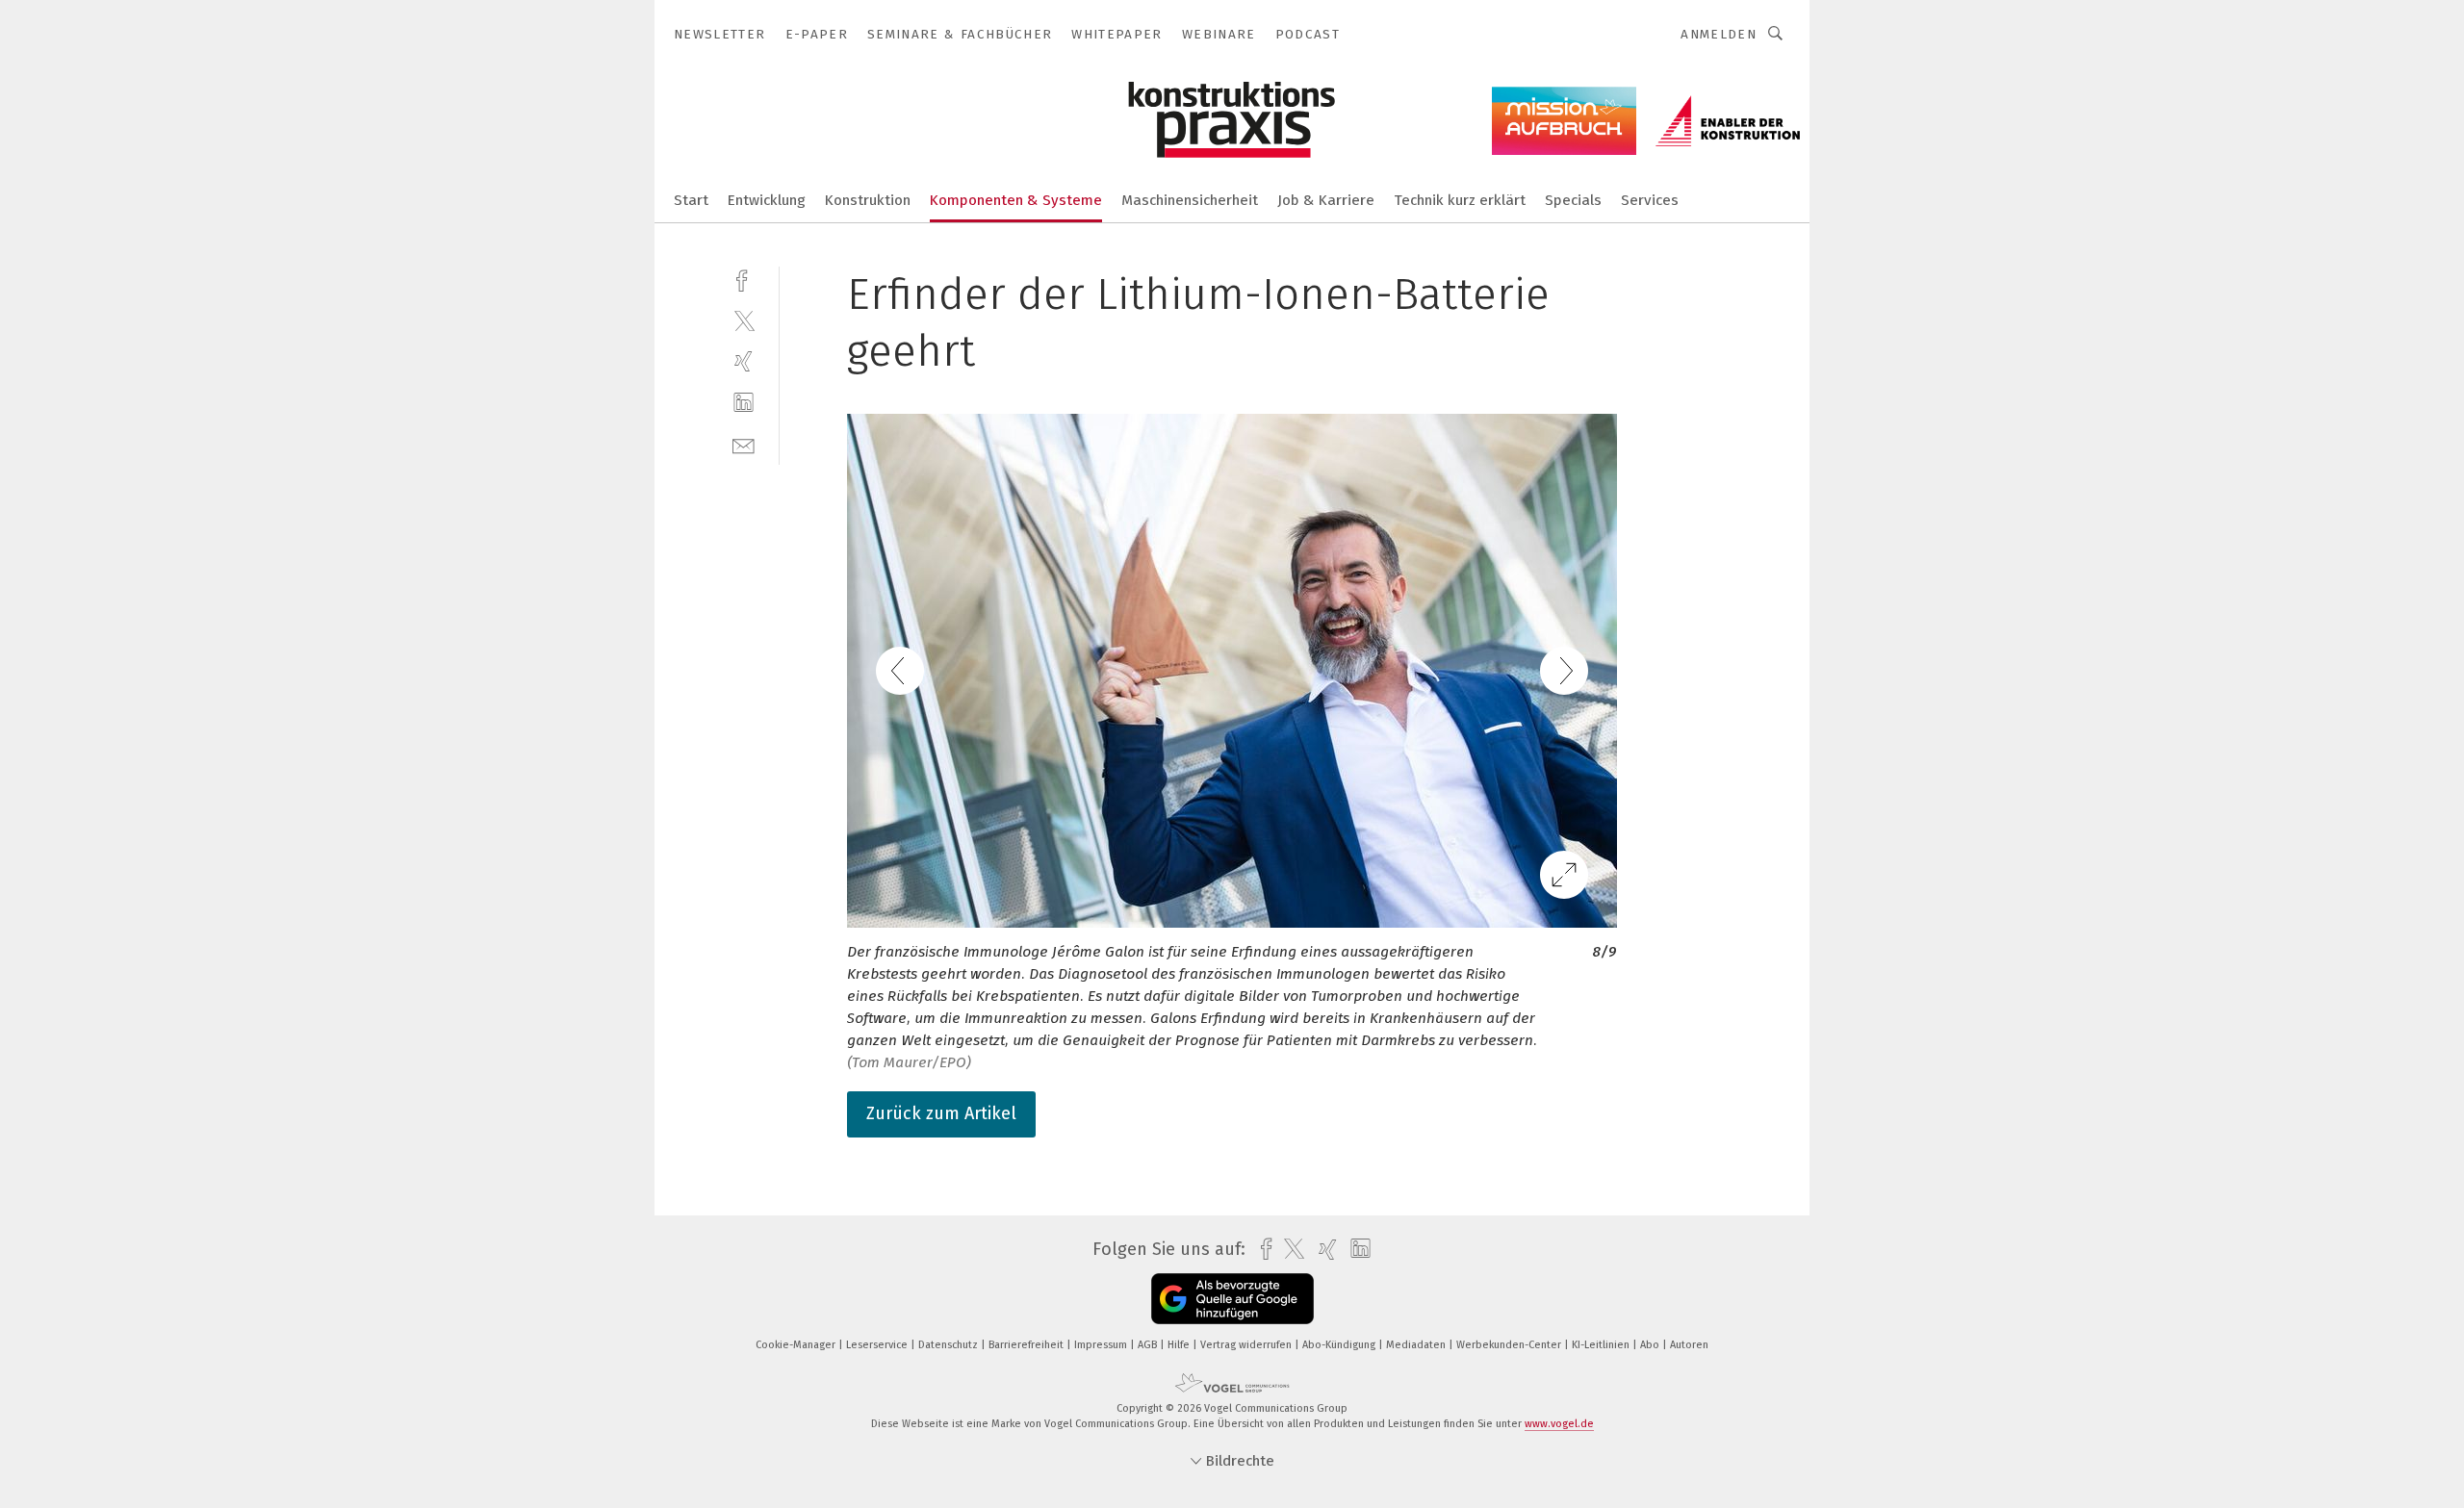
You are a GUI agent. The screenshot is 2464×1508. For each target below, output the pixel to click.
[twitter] (744, 320)
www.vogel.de (1559, 1424)
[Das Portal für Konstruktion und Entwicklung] (691, 198)
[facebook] (744, 279)
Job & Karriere (1325, 200)
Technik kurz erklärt (1460, 200)
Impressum (1102, 1345)
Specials (1573, 200)
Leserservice (878, 1345)
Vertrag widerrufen (1247, 1345)
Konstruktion (868, 200)
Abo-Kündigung (1340, 1345)
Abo (1651, 1345)
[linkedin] (744, 403)
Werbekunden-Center (1510, 1345)
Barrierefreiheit (1027, 1345)
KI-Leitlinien (1602, 1345)
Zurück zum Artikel (941, 1113)
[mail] (744, 444)
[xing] (744, 361)
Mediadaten (1417, 1345)
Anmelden (1719, 34)
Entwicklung (767, 200)
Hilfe (1180, 1345)
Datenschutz (949, 1345)
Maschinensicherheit (1189, 200)
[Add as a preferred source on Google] (1232, 1298)
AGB (1149, 1345)
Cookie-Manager (797, 1345)
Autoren (1689, 1345)
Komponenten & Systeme (1016, 200)
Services (1650, 200)
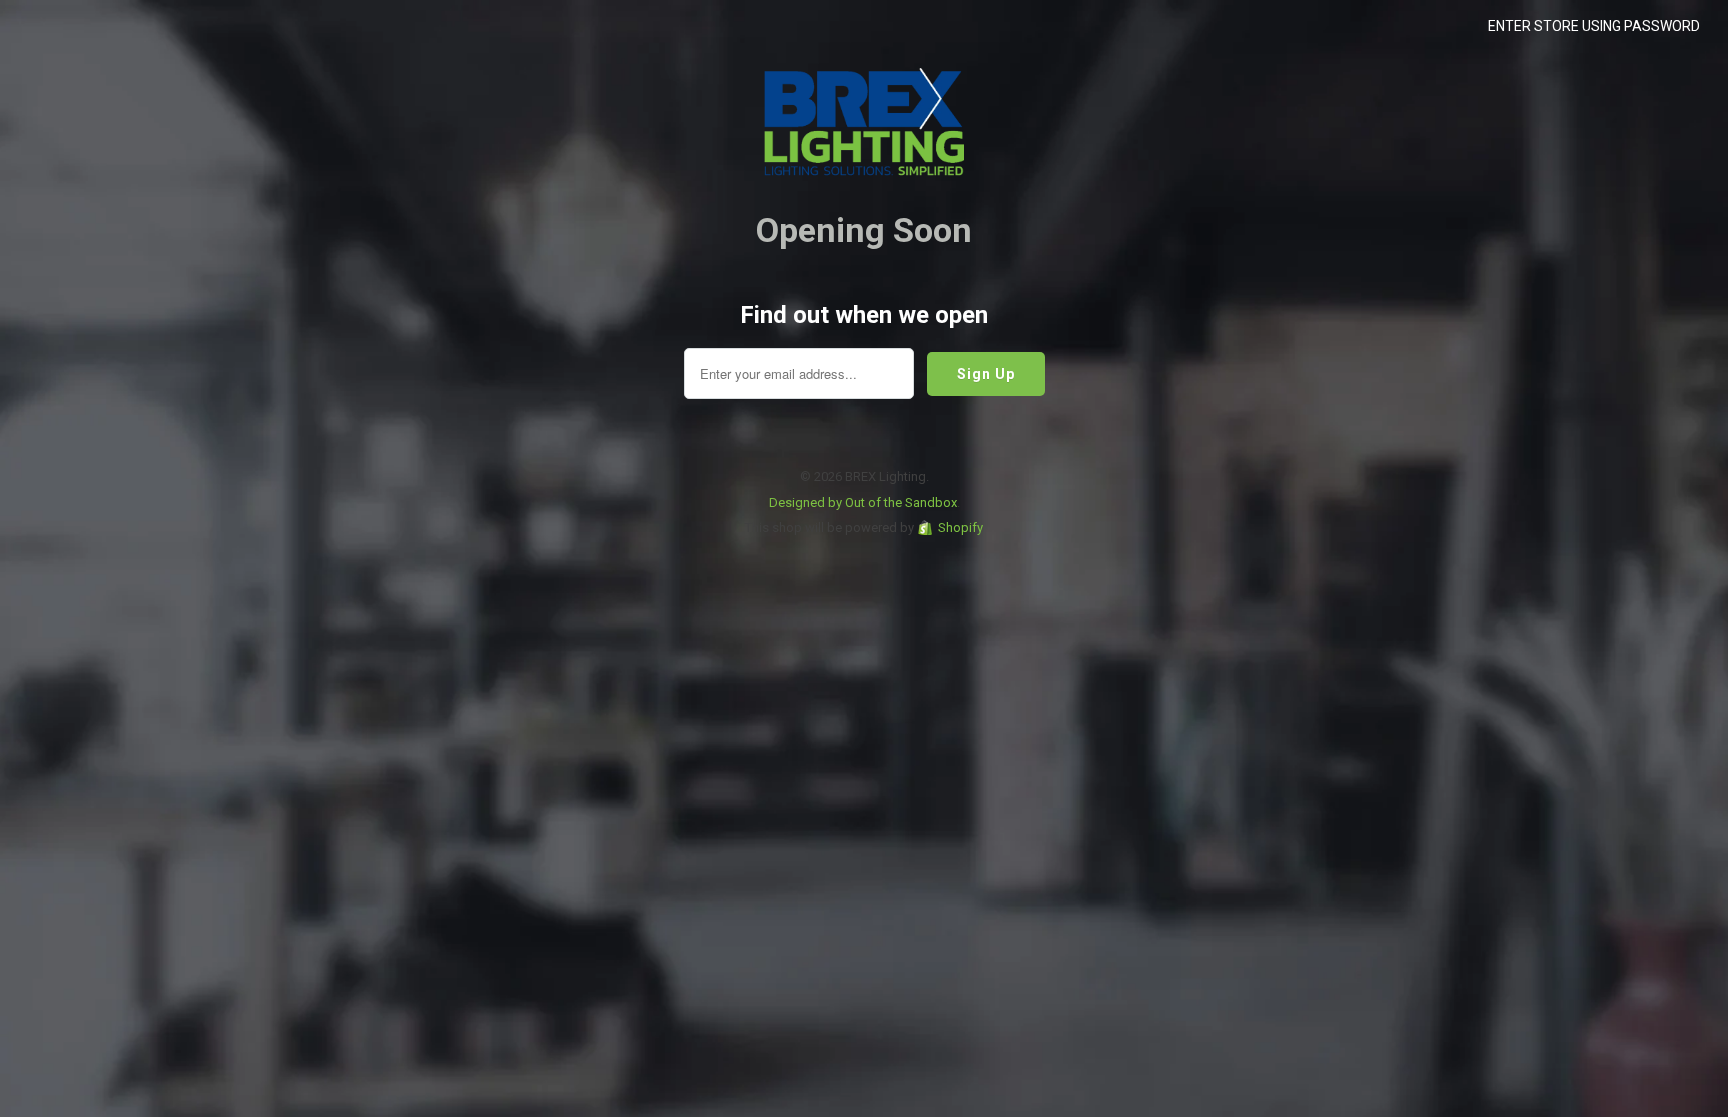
##########
## Problem details
Aside from its pictures, the listing must be given again in full, exactly as it appears.

## Solution for this problem
You are a GUI agent. The screenshot is 2464×1508. For each target below, output the pixel to click.
[twitter] (744, 320)
www.vogel.de (1559, 1424)
[Das Portal für Konstruktion und Entwicklung] (691, 198)
[facebook] (744, 279)
Job & Karriere (1325, 200)
Technik kurz erklärt (1460, 200)
Impressum (1102, 1345)
Specials (1573, 200)
Leserservice (878, 1345)
Vertrag widerrufen (1247, 1345)
Konstruktion (868, 200)
Abo-Kündigung (1340, 1345)
Abo (1651, 1345)
[linkedin] (744, 403)
Werbekunden-Center (1510, 1345)
Barrierefreiheit (1027, 1345)
KI-Leitlinien (1602, 1345)
Zurück zum Artikel (941, 1113)
[mail] (744, 444)
[xing] (744, 361)
Mediadaten (1417, 1345)
Anmelden (1719, 34)
Entwicklung (767, 200)
Hilfe (1180, 1345)
Datenschutz (949, 1345)
Maschinensicherheit (1189, 200)
[Add as a preferred source on Google] (1232, 1298)
AGB (1149, 1345)
Cookie-Manager (797, 1345)
Autoren (1689, 1345)
Komponenten & Systeme (1016, 200)
Services (1650, 200)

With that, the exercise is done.